しごくもっともでありちょっとゴルフをした人ならば、思わず納得してしまう。かように人生というものは限られたものであり、誰もみな1日は24時間であり、人のやれることには限界がある。何事か力を入れてしようとすると、ほとんどの場合何か別なものを犠牲にしなくてはならない。しかし一方で人の能力には差があり、何事にも長けている人もいれば反対に何をしても駄目な人もいる。また1日を有効に使い、24時間全く無駄のない生き方をしている人もいるだろう。だがそれでもやはり限界はある。いくら能力があるからといっても全く性質の違う事柄に3つも4つも精通し、その道の第一人者になれる人など有りえないし、24時間をいくら有効に使っても、24時間は24時間であり、1日の半分をボーとして過ごしている人のせいぜい倍にしかならない。人生やれることはたかが知れている。

  けれどしたい事が山ほどあるのも人生だ。

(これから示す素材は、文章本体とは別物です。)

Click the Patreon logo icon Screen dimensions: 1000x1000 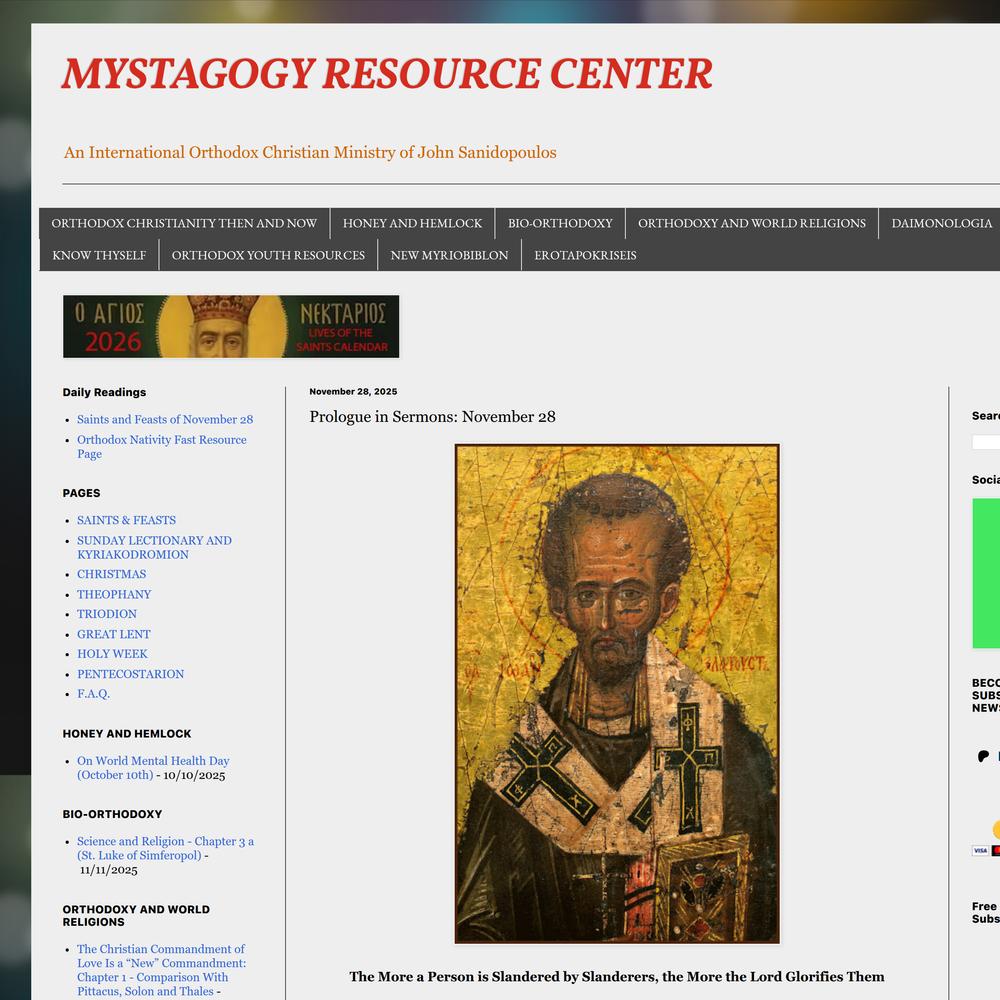(984, 756)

生きて行くためには仕事もしなくちゃあいけない。仕事は仕事でも、ルーチンワークだけでなく何か自分というものを表現できる創造的なことをやろうと思えば、仕事だけでも大変だ。趣味でもやりたい事はたくさんあるはず。スポーツならゴルフ、テニス、水泳にスキー...。園芸もやりたい、日曜大工も楽しそう。芸術的なものなら油絵も描いてみたいし、ピアノだって弾いてみたい。推理小説なんかも書いたら面白そうだ。本を片手に旅をするのも悪くない。どれでも良いから徹底的にやってみたい思いは強い。しかし人生はやりたい事全部に手を初め、やり遂げられるほど長くはない。

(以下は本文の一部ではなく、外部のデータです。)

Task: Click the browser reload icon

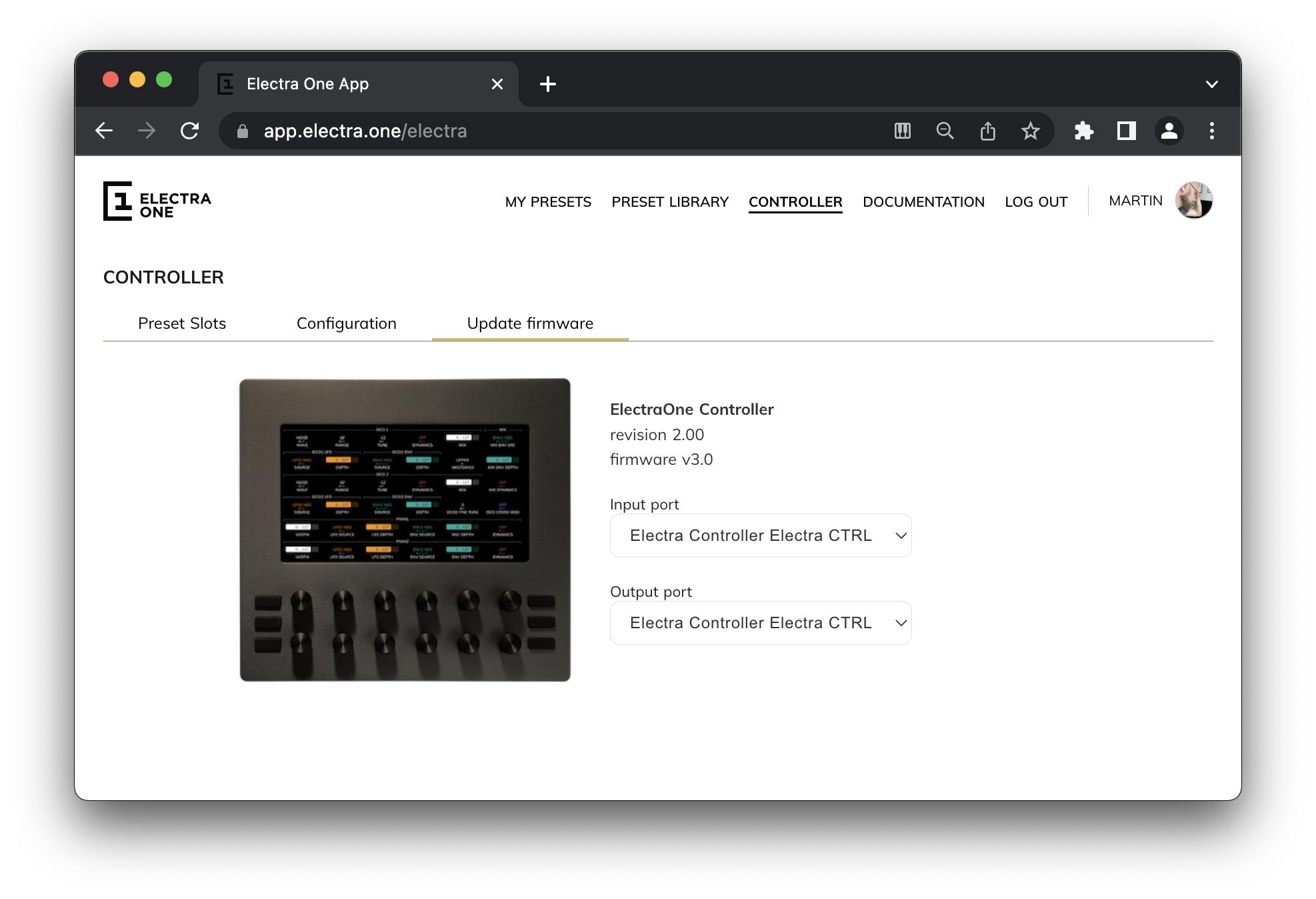Action: click(190, 131)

  しからば、お金で時間は買えないのか。…答えはイエス。炊事、掃除、洗濯そして育児、日常の生きる為にしなければならない仕事はお金を払うことによって、そのほとんどが省略可能になってくる。また自分のやりたい事をするために要する時間とエネルギー、例えば移動するため、情報を得るため、ストレスを発散させるための幾つかはやはりお金によって何とかなるものだ。だから人生の価値をあくまでも創造的活動に置くならば、お金を使って"ムダ"を省き、その創造的と思われる活動のみをやっていればいいわけである。が、果してそれだけやるのも人生の基本をないがしろにしている様で、何だか変な気がする。それはやはり、そこそこにムダと思われる事もしてはじめて人生の価値が分かるからであろうし、そのムダを省いた事くらいでそんなに大きな事ができるわけでもなく、いろいろな事に手を出しても納得のいくような結果を簡単には得られるわけでもない事が、漠然とながらもあらかじめ想像がついているからである。

  やはり大切なのは限りある人生であるからして、何に重点を置いて生きていくのか、それをハッキリさせることだろう。たとえそれが他人からどんなに揶揄され様とも、自分で納得できるもので周りの人々に大きな迷惑をかけないものであれば、それでいいと思う。

  けれど40年生きてきても私にはそれが無い。人生における重点目標が無い。「これがしたい」「これこそが私の人生だ」と言い切れるものはまだない。どうしてもそこそこに何でもこなそうとする。仕事は仕事で「これがやりたい」「こういう業務に就いてこういう成果を出したい」という強い思いはなく、ただ与えられた仕事を自分なりに精一杯努力しながら効率よく、効果的に成し遂げようとするだけである。日常の家事の手伝いや同僚との付き合いもほどほどに、趣味もこれといったものに打ち込むでもなく、人並の事を人並にするだけである。

  この世の中に生まれてきた以上、やはり生きた証を残したい。残して何になるんだという気もするけれど、生きる軸を見つけてそれに人生を賭けてみたい。単なる仕事馬鹿に終わるような人生でなく...。もちろん、家事と育児に人生の重点を置いているであろう主婦である妻の力なしでは出来ない相談なのだけれども…。